Walter                           - (a Ruth, prendendole una mano) Cara, che hai?

Ruth                              - Niente, perché?

Walter                           - Così : mi pareva...

Ruth                              - (gli sorride intensamente, carezzandogli i capelli) Cosa posso avere con te?

Walter                           - (sorride anche lui) Quello che ho io, spero.

Ruth                              - Cioè?

Walter                           - L'unico male che m'è rimasto: il mal d'amore.

Ruth                              - (sempre sorridente) Però... Sei un po' an­che in vena poetica, stasera. Forse hai visto alla televisione una storia di passione?

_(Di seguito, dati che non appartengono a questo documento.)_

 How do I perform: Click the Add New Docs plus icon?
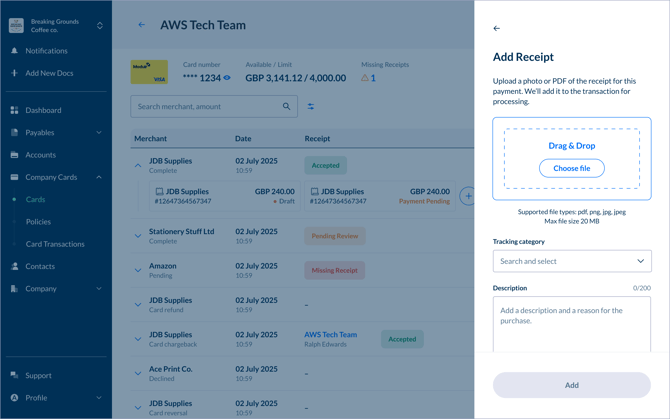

Walter                           - Appassionante, se mai: scalate di roc­ciatori, immersioni nelle profondità marine... Ho sognato di poter anch'io tentare queste imprese...

Ruth                              - Perché no? C'è sempre il possibile, lo sai. (Apre la scatola metallica).

Walter                           - Vedi, dunque, che mi hai ridato la fede anche in queste cose...

Ruth                              - Cosa vuoi che abbia potuto ridarti, io? Erano già in te, dovevi soltanto trovarle, sco­prirle...

Walter                           - Questo amore che è nato così, dopo una sciagura, mentre anch'io rinascevo, vivo per miracolo... con tutta la vita da rifare...

 

Ruth                              - (lo interrompe, fingendo di scherzare) Lo vedi se sei in vena? Proprio stasera...

Walter                           - Se è vero che domani, forse, il profes­sore mi fa uscire.

Ruth                              - Può darsi. (Dalla scatola ha estratto una siringa e una fiala, che apre).

Walter                           - Che fai?

Ruth                              - E' una iniezione. L'ha prescritta il pro­fessore.

Walter                           - Come mai?

Ruth                              - L'ultima, ha detto. Per un controllo.

Walter                           - Non me l'avevi detto.

Ruth                              - Non era importante: ordinaria ammini­strazione d'ospedale.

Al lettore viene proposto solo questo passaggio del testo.